__PROBLEM TO SOLVE__. Please count every line of the following material that holds "computer" and give the total alone.

__DATA UNDER STUDY__.
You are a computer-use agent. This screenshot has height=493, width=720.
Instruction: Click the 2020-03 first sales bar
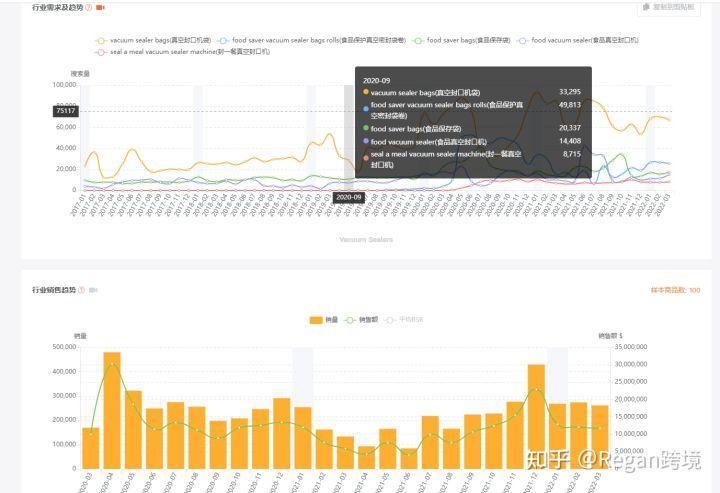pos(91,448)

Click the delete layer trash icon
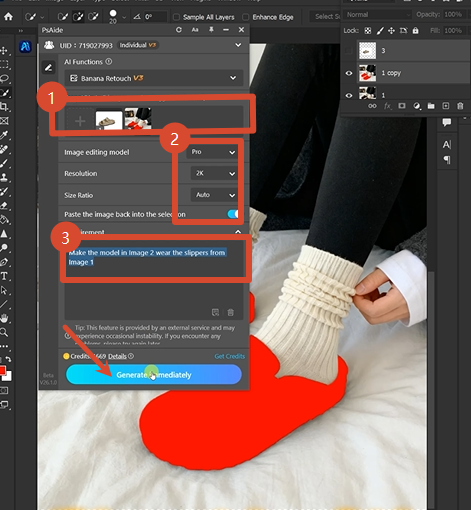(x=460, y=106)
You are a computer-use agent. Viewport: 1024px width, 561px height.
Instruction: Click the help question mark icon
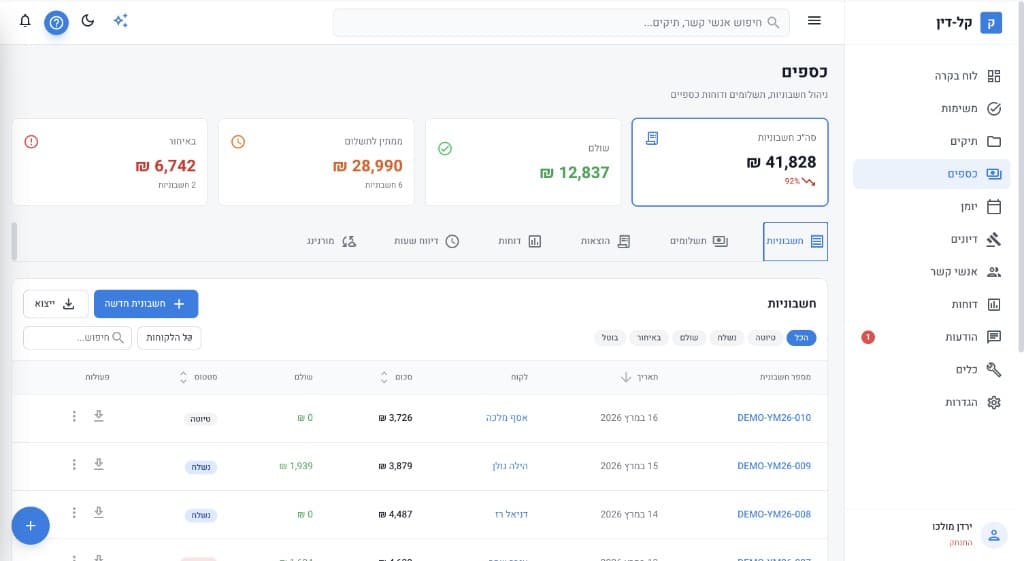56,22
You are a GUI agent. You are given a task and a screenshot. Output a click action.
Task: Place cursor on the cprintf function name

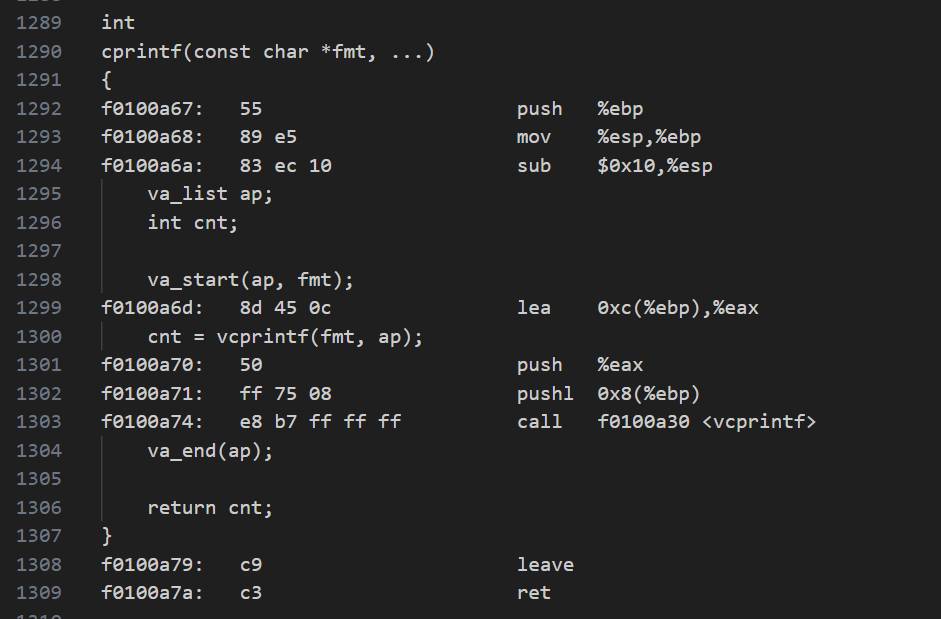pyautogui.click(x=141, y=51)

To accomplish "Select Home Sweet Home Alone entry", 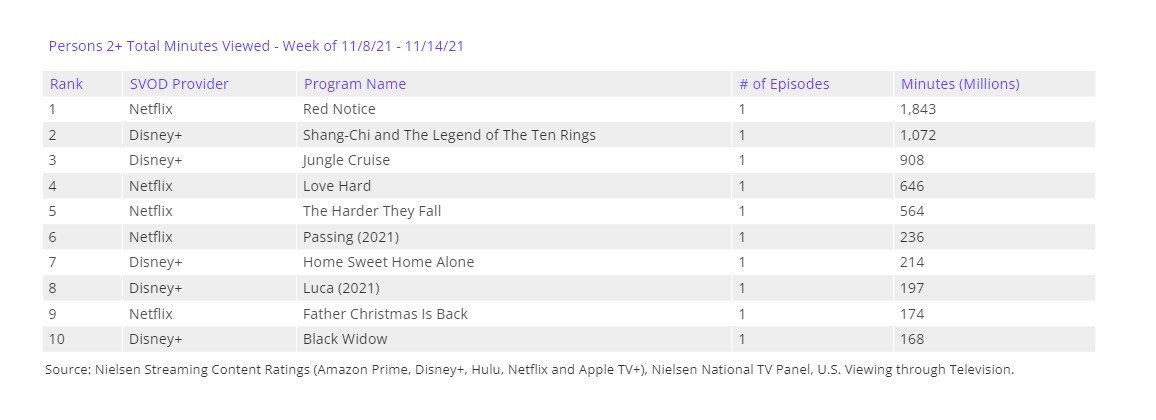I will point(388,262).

---

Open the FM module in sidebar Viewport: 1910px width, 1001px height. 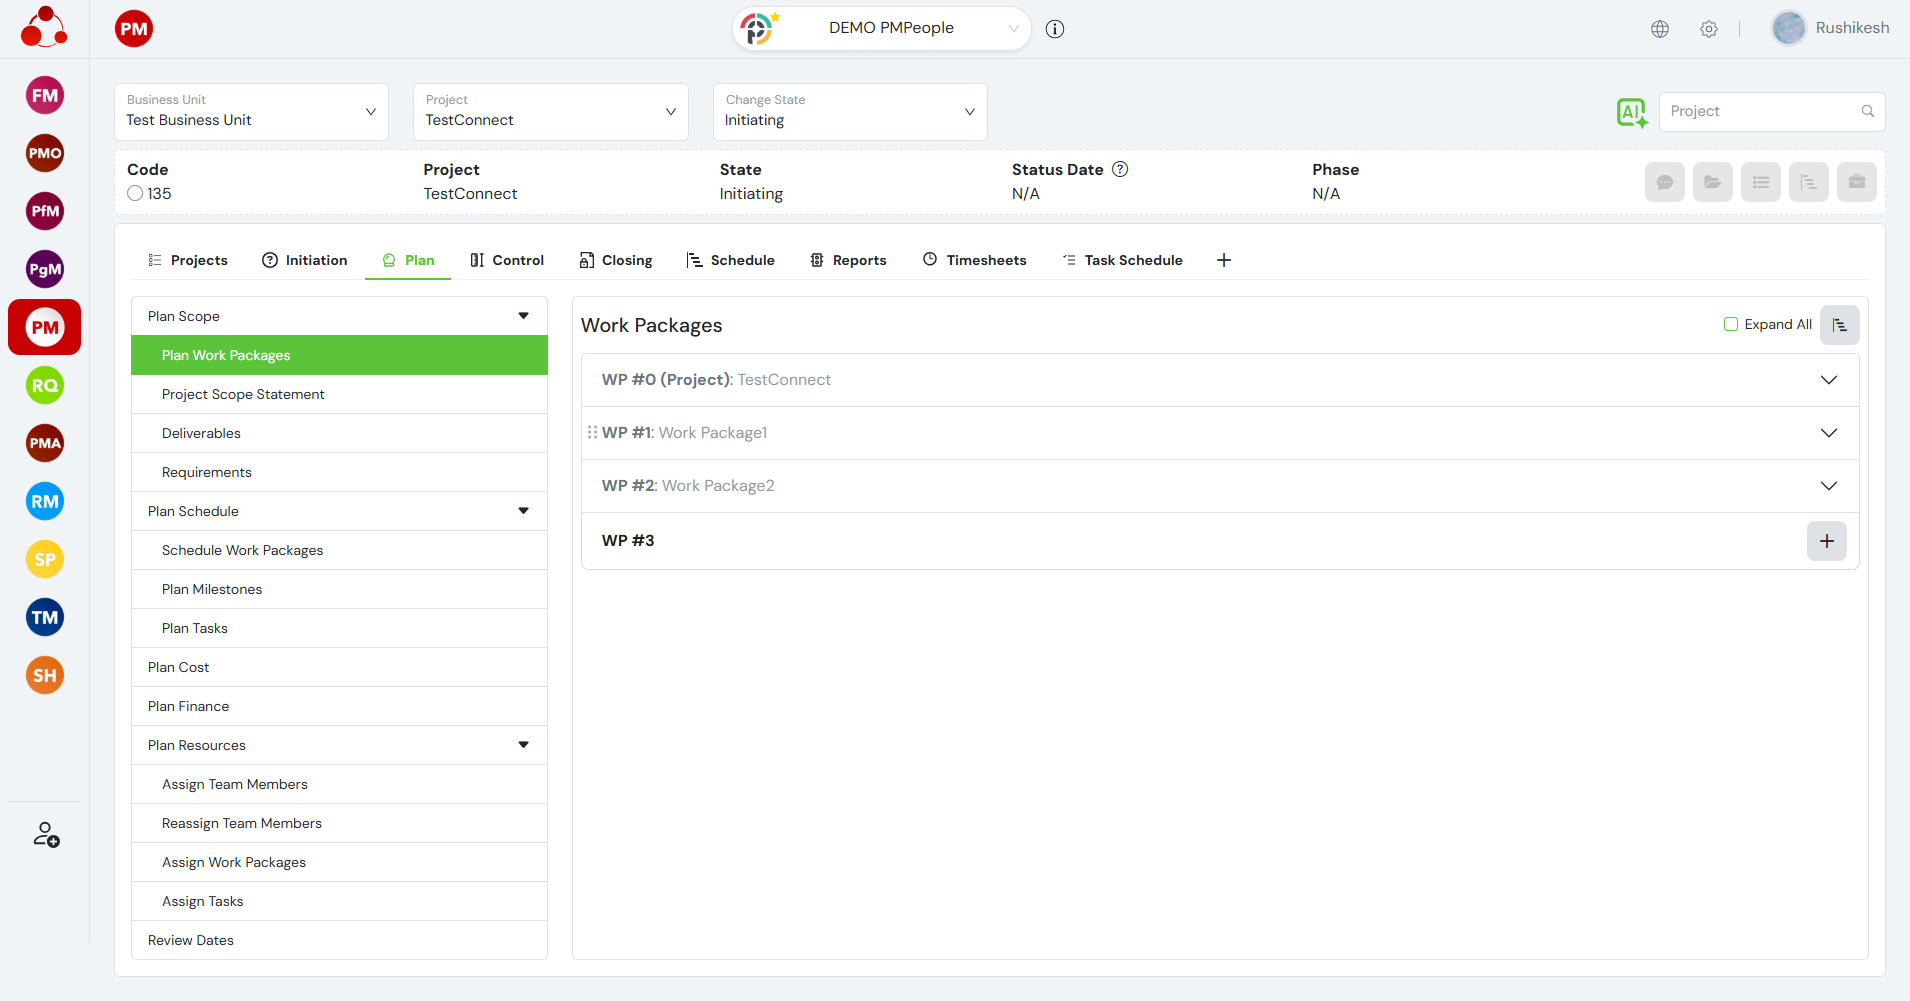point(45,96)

__SOLUTION FOR THIS TASK__. 2